По стене бегали огни автомобилей, вскрикивали их гудки, звякал трамвай. Острым буравчиком сверлил ухо призывный звонок соседнего кино.
И все-таки для тех двух женщин, которые сидели, поджав ноги, на колченогом диванчике, сумерки эти были тихими, потому что день со всеми его тревогами и заботами кончился и в эти два-три часа перед сном можно позволить себе ни о чем не думать и не беспокоиться.
В такие тихие сумерки разговор ведется душевный. Шагать по полутемной комнате неудобно, надо сидеть спокойно. От спокойной позы и мысли делаются сосредоточеннее, не скачут с предмета на предмет. Самые привычные врали теряют свое вдохновение, становятся проще и искреннее.
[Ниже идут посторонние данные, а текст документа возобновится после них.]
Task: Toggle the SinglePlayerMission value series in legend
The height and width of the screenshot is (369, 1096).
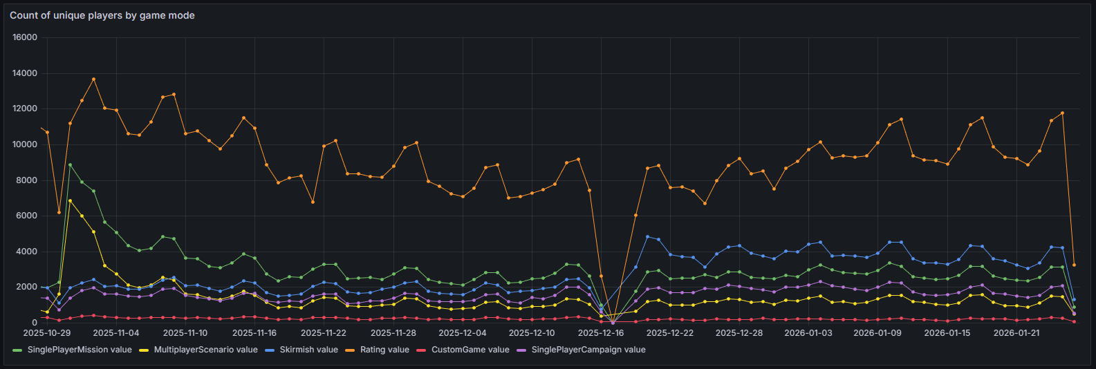Action: (x=79, y=350)
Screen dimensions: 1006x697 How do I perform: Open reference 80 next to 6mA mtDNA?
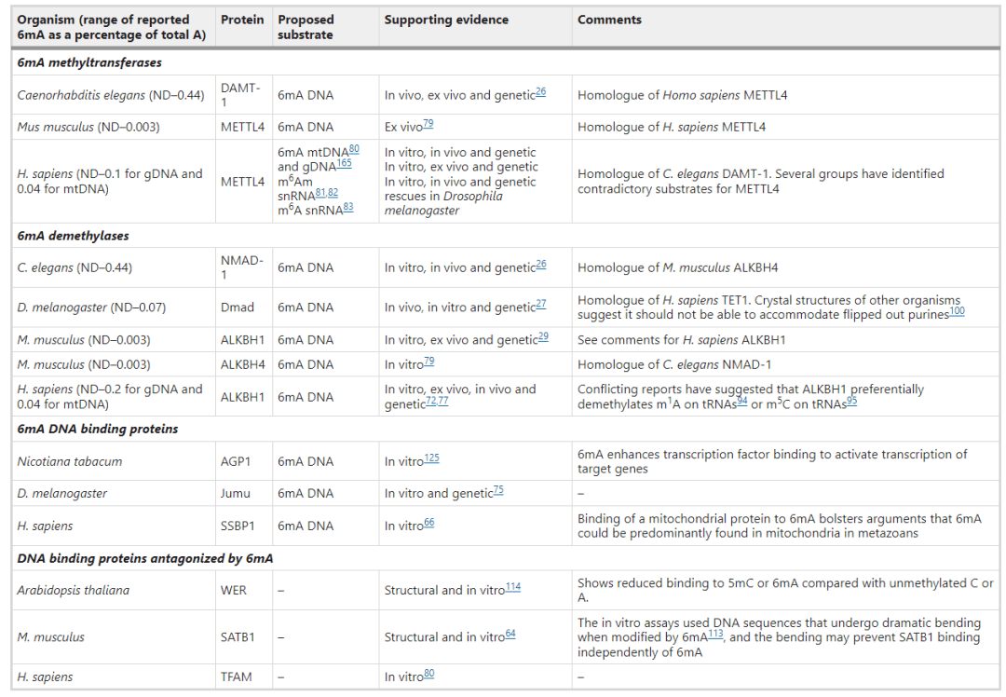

Молодежь в такие минуты охотно говорит о смерти. Люди постарше – о любви. Старики – о разных приятных надеждах.
Те две дамы, которые поджали ноги на колченогом диванчике, были уже не первой молодости и поэтому говорили о любви.
– Нет, теперь все для меня кончено, – сказала одна.
Если бы в комнате было светлее, мы увидели бы, что у нее очень усталое лицо, погасшие глаза, и плечи ее закутаны в серый пуховый платок, всегда чуть-чуть разодранный на плече, уютный, пахнущий духами и папиросами, словом – традиционный платок русской скорбящей женщины!
– Не преувеличивай, Наташа, – ответила другая. – Ты еще молода. Кто знает.
– Молода? – с горьким смешком сказала Наташа. – Нет, милая моя, после того, что я пережила, я себя чувствую семидесятилетней. Сама виновата. Не надо было изменять памяти Гриши.
– А сколько же лет ты была за Гришей?
– Лет? Лет! Пять недель. Познакомились перед самой эвакуацией. Сразу и повенчались. А через пять недель он выступил в поход. Больше мы и не встретились. Он был очень мил.
– Ну, на пять-то недель всякого бы хватило.
– Н-не знаю. Н-не думаю, – обиженным тоном сказала Наташа.
– А что, собственно говоря, у тебя вышло с этим твоим женихом-французом? Я ведь толком ничего не знаю. Мы тогда встречались редко, когда он за тобой ухаживал. А потом слышу – свадьба расстроилась. Что, он разлюбил тебя, что ли?
– Нет-нет. Он говорит, что не разлюбил. Родители не позволили. Впрочем, это очень сложная история, – вздохнула Наташа.
– Моя история была тоже очень сложная, однако я не вздыхаю, а хохочу. Ты стрелялась? Отравлялась?
– Нет, что ты, грех какой!
– Вот видишь! А еще вздыхаешь. А я вот даже отравлялась, а как вспомню, так от смеха не удержаться. Ну до того хорошо, до того хорошо!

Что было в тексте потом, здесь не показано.